Here are 13 things you can do to increase the chances of seeing your 100th birthday:
1. Avoid Overeating
The link between calorie intake and longevity currently generates a lot of interest.
Research shows that a 10–50 percent reduction in normal calorie intake may increase maximum lifespan—at least in some animal studies (1).
That being said, long-term calorie restriction is often unsustainable and can include negative side effects, such as increased hunger, low body temperature and a diminished sex drive (3).
Whether calorie restriction slows aging or extends life in humans is not yet fully understood.
Bottom Line: Limiting your calories may help you live longer and protect against disease. However, more research is needed in humans.
2. Eat Some Nuts
Nuts are nutritional powerhouses.
Several studies show that nuts have beneficial effects on heart disease, high blood pressure, inflammation, diabetes, metabolic syndrome, belly fat levels and even some forms of cancer (9, 10, 11, 12).

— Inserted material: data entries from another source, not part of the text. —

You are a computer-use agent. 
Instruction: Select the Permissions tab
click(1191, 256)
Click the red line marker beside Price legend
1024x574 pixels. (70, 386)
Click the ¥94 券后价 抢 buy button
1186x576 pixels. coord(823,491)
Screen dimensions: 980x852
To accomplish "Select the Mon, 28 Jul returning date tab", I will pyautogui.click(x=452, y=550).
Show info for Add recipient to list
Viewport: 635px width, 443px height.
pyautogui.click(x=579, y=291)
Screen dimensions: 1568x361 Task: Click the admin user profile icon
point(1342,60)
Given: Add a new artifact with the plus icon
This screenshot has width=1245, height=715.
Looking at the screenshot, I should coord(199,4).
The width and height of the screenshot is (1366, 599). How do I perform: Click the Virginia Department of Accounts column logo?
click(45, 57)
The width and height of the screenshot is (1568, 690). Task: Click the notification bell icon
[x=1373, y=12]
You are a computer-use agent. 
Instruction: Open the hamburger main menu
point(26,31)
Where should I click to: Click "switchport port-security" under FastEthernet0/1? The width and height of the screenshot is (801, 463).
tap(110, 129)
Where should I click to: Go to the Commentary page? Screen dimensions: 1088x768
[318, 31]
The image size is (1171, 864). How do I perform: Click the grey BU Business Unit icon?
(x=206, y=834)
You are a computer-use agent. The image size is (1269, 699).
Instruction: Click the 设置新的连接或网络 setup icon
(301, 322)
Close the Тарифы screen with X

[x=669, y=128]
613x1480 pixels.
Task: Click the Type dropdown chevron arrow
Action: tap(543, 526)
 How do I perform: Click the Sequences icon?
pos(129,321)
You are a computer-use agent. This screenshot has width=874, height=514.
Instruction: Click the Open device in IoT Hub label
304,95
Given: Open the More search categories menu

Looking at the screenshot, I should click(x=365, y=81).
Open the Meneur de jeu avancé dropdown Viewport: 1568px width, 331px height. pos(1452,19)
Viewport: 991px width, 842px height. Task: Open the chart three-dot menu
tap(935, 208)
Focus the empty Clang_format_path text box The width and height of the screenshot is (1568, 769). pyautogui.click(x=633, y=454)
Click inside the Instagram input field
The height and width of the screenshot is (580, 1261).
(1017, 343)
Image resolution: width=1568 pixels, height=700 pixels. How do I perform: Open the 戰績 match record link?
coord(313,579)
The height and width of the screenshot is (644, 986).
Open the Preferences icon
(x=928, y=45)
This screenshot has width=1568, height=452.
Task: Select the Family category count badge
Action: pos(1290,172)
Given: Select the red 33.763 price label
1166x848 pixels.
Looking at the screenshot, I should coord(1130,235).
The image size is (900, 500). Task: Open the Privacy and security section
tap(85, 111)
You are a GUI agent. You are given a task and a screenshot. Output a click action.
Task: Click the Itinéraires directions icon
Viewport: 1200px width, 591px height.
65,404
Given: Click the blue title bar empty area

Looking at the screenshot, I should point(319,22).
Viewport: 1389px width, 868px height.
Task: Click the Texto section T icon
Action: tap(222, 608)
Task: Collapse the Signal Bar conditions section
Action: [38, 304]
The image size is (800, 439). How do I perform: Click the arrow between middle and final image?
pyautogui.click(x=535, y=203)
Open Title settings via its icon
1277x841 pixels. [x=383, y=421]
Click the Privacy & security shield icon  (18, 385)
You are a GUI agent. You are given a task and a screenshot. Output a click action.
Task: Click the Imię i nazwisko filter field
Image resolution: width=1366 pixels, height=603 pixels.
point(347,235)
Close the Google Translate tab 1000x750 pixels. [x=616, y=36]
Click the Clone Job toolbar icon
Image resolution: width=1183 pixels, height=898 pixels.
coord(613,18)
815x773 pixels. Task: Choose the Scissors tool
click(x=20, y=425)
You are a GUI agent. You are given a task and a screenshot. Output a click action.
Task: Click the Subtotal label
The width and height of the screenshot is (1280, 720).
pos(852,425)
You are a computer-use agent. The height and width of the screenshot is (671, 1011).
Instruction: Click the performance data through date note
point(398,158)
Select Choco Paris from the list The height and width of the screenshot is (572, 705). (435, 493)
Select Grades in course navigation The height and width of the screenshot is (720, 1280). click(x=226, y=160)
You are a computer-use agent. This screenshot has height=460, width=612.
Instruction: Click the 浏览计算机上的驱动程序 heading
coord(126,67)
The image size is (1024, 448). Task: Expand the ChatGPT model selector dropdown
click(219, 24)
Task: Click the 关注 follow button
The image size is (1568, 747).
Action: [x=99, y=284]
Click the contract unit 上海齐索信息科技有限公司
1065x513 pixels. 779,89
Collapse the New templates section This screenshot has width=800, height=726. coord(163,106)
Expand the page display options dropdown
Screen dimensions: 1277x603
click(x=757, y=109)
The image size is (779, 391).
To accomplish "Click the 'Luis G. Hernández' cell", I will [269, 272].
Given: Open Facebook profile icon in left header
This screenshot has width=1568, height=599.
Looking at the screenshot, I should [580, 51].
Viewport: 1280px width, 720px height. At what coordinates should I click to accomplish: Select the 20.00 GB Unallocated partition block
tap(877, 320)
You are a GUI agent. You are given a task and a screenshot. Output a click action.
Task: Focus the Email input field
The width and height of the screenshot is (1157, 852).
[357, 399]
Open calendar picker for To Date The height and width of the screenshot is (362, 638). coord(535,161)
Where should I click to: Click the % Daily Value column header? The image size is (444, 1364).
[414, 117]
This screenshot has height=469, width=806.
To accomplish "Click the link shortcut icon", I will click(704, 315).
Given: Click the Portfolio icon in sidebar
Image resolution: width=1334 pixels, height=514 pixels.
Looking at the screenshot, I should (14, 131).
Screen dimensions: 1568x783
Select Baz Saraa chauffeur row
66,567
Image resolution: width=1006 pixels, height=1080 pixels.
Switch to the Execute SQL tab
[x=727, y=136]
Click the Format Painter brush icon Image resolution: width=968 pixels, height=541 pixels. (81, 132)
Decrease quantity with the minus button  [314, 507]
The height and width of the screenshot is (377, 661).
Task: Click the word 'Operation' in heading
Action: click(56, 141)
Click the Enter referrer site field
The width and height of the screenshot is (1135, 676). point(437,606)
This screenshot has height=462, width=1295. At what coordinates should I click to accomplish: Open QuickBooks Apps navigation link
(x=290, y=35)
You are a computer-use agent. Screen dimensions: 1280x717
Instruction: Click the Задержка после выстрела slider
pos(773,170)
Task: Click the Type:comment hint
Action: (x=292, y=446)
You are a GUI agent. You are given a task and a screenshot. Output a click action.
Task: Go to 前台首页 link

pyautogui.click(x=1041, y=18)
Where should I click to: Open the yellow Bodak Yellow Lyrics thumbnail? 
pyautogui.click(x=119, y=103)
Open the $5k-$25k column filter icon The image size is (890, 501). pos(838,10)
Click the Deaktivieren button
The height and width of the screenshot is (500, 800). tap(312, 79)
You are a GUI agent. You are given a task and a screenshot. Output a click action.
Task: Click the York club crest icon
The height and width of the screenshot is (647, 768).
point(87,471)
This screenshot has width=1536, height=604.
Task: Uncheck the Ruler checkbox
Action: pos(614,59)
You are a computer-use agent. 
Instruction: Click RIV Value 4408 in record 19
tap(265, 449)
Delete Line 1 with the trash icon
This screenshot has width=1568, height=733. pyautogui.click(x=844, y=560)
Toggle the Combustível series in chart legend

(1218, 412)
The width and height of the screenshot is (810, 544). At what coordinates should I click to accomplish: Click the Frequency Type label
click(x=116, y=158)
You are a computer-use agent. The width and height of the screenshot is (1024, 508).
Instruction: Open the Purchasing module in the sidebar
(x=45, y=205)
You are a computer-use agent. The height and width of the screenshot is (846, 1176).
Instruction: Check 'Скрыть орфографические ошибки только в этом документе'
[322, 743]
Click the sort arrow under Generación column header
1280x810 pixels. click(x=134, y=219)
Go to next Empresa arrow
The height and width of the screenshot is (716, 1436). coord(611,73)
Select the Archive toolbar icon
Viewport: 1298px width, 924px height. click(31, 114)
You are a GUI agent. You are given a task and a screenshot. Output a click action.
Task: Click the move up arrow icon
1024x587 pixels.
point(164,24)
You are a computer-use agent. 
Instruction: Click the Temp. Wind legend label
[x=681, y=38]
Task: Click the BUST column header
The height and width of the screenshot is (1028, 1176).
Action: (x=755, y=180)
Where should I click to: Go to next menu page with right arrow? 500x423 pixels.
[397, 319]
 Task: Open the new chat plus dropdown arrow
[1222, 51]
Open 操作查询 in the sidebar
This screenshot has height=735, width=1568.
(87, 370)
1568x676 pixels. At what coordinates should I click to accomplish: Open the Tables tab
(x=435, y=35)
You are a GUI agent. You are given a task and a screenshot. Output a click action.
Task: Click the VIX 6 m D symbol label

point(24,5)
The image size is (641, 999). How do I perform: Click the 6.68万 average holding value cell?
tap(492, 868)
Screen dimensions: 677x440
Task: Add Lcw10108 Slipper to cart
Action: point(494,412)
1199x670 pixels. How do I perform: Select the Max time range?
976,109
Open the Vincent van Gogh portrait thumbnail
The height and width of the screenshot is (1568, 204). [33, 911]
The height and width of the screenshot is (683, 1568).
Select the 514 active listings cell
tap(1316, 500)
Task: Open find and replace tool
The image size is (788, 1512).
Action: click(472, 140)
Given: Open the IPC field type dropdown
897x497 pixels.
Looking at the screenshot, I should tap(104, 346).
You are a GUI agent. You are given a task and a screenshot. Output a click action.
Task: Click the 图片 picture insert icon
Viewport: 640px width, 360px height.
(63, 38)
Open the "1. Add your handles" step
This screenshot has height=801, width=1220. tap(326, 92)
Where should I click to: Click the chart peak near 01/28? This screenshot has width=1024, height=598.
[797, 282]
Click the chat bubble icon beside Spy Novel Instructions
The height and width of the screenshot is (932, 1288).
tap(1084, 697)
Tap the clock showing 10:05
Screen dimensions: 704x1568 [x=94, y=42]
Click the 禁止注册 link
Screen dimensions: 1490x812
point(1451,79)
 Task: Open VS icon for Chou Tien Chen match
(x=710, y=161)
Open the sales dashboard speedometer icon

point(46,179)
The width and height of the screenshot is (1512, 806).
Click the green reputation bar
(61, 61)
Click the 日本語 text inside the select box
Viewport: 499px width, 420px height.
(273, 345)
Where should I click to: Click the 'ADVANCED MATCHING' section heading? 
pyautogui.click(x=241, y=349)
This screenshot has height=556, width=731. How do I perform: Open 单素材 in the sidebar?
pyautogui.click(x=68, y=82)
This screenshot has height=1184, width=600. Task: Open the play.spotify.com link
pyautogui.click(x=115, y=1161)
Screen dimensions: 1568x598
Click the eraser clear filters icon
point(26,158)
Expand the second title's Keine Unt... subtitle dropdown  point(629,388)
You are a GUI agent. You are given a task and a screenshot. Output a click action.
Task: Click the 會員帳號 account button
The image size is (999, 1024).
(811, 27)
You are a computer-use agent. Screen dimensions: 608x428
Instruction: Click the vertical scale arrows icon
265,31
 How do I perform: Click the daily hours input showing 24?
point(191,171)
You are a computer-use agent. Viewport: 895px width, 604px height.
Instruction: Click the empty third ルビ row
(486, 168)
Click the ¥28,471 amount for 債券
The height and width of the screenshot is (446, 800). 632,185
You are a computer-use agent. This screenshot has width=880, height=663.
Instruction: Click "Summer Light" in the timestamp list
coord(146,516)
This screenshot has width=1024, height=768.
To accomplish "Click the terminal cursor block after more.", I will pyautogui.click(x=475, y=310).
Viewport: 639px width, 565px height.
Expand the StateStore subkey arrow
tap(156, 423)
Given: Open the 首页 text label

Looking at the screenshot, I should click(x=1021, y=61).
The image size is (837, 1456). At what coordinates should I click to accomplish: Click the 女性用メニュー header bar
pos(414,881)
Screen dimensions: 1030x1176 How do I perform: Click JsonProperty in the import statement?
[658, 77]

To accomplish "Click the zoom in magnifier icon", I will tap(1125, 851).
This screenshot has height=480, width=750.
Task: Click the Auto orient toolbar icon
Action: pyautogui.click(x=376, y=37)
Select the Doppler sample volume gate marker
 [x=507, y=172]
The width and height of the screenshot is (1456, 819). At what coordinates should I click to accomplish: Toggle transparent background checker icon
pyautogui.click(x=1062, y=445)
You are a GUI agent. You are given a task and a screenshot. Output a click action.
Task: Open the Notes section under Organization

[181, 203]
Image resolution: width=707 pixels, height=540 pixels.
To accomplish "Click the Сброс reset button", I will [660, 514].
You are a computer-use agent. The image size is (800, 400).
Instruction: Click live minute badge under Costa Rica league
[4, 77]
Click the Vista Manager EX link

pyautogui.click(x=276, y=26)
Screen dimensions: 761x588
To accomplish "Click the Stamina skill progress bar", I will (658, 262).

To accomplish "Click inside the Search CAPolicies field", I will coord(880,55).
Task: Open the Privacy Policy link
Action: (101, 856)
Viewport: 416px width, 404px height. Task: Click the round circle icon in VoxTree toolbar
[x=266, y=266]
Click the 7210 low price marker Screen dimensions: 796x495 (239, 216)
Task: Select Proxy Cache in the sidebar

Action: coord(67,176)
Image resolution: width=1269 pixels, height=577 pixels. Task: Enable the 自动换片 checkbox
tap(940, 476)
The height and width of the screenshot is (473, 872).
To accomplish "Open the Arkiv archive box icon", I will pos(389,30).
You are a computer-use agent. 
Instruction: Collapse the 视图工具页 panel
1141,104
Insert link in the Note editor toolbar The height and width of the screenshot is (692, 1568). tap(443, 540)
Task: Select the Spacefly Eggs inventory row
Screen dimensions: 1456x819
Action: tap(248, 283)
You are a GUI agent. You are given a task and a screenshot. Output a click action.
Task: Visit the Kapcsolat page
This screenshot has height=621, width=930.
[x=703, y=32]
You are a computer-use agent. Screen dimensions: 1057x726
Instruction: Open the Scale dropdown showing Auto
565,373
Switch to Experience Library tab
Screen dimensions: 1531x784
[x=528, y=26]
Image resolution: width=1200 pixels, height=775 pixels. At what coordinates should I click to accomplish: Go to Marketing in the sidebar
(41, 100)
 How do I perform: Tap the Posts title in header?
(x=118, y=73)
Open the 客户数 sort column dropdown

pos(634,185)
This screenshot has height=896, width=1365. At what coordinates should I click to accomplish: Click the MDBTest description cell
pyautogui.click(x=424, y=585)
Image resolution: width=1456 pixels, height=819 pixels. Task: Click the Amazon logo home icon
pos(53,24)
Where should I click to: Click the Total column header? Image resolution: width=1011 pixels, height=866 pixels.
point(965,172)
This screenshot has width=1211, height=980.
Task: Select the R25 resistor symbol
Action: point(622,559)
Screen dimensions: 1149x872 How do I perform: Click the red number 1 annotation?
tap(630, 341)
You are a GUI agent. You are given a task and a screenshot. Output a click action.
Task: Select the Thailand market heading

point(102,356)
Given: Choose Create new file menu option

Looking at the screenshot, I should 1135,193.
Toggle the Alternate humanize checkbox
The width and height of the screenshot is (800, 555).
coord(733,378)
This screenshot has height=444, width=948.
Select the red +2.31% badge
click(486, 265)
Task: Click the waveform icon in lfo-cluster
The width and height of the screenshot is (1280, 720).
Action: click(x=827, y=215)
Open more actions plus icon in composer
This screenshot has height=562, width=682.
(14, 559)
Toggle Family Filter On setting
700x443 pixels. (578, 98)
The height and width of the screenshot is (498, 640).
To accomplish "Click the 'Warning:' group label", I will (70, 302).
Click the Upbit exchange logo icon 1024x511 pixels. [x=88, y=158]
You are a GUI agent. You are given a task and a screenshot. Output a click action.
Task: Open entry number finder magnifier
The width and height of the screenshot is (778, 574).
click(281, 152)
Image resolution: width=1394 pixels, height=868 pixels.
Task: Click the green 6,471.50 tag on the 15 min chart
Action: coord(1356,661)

When it comes to old age, a recent study observed that subjects who consumed at least three servings of nuts per week had a 39 percent lower risk of premature death (13).
Similarly, two recent reviews including more than 350,000 subjects observed that those who ate nuts had a 4–27 percent lower risk of dying during the study period, with the highest reduction for those who ate one serving of nuts per day (14, 15).
Bottom Line: Adding some nuts to your daily food intake may keep you healthy and help you live longer.
3. Use The Spice Turmeric
Due to its antioxidant and anti-inflammatory properties, curcumin is thought to help maintain brain, heart and lung function, as well as protect against cancers and fight age-related diseases (16, 17, 18, 19, 20, 21, 22).
Nevertheless, turmeric has been consumed for thousands of years in other parts of the world and is generally considered safe.
Moreover, given its other potential benefits, you don't have much to lose by adding a little extra turmeric to your meals.
Bottom Line: Curcumin, the main bioactive compound in turmeric, has antioxidant and anti-inflammatory properties. Some animal studies suggest that it can increase lifespan.
4. Eat Plenty of Healthy Plant Foods
For example, many studies link the Mediterranean diet to a lower risk of premature death. It's also been linked to a reduced risk of cancer, metabolic syndrome, heart disease, depression and brain deterioration (28, 29, 30, 31).
These effects are attributed to plant foods being rich in a variety of nutrients and antioxidants, including polyphenols, carotenoids, folate and vitamin C (32).
One thing remains clear—eating plenty of plant foods is very likely to benefit health and longevity.
Bottom Line: Eating plenty of plant foods is likely to help you live longer and remain free of various common diseases.
5. Exercise and Be Physically Active
It should come as no surprise that staying physically active can keep you healthy and add years to your life (40).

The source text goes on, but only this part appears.